Structural analysis of the Escherichia coli K-12 hisT operon by using a kanamycin resistance cassette

Abstract

We constructed a series of recombinant plasmids containing a kanamycin resistance (Kmr) cassette upstream from, within, and downstream from hisT, which encodes the tRNA modification enzyme pseudouridine synthase I. These Kmr insertions were then crossed directly into the bacterial chromosome. We determined growth characteristics, assayed in vivo hisT expression, and mapped in vivo hisT operon transcripts for the Kmr insertion mutants.

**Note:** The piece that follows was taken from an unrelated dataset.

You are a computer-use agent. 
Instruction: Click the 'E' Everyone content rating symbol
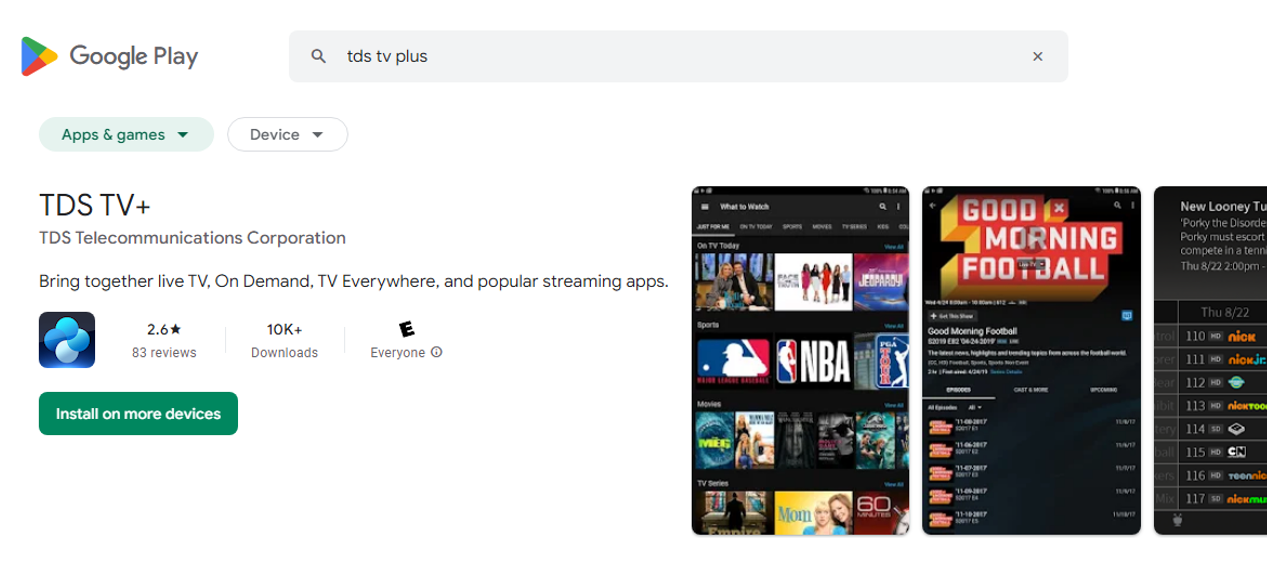pyautogui.click(x=405, y=330)
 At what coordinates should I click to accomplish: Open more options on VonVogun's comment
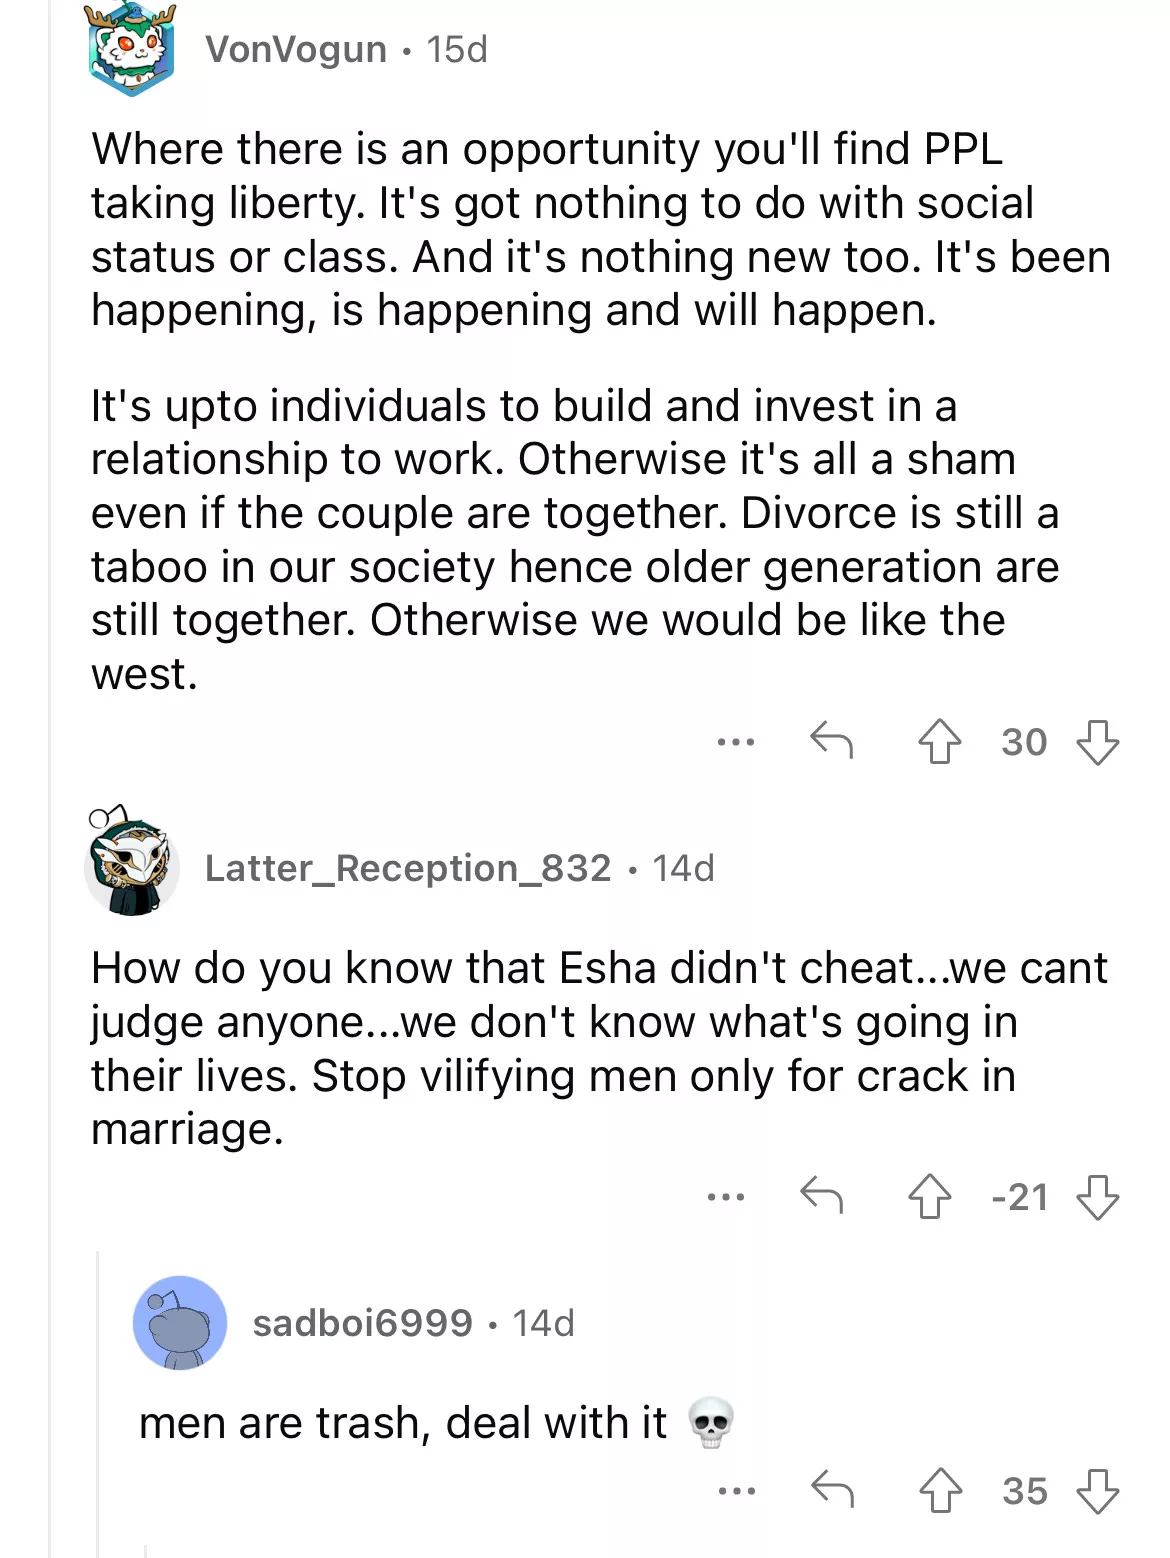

We also analyzed polypeptides synthesized in minicells from plasmids containing Kmr cassettes. The combined results from these experiments demonstrate new features concerning the structure and expression of the complex operon that contains hisT. We show that the minimum size of the operon is approximately 3,500 base pairs and that it contains at least four genes, which are arranged in the order usg-2 (pdxB), usg-1, hisT, and dsg-1 and encode polypeptides with apparent molecular masses of 42,000, 45,000, 31,000, and 17,000 daltons, respectively. Of these genes, only the functions of usg-2 (pdxB) and hisT are known, and genetic evidence suggests that these two genes do not require usg-1 or dsg-1 for function, usg-2 (pdxB) is required for growth of bacteria on minimal medium at 37 degrees C. In contrast, the three genes at the end of the hisT operon are dispensable and form a transcription unit that is expressed from a relatively strong internal promoter. The phenotypes of the Kmr insertion mutants and results from gene expression experiments further confirm the position of the internal promoter and locate additional genetic signals in the DNA sequence around hisT. The experiments reported here also indicate several interesting properties of the Kmr cassette as a tool for probing complex operons.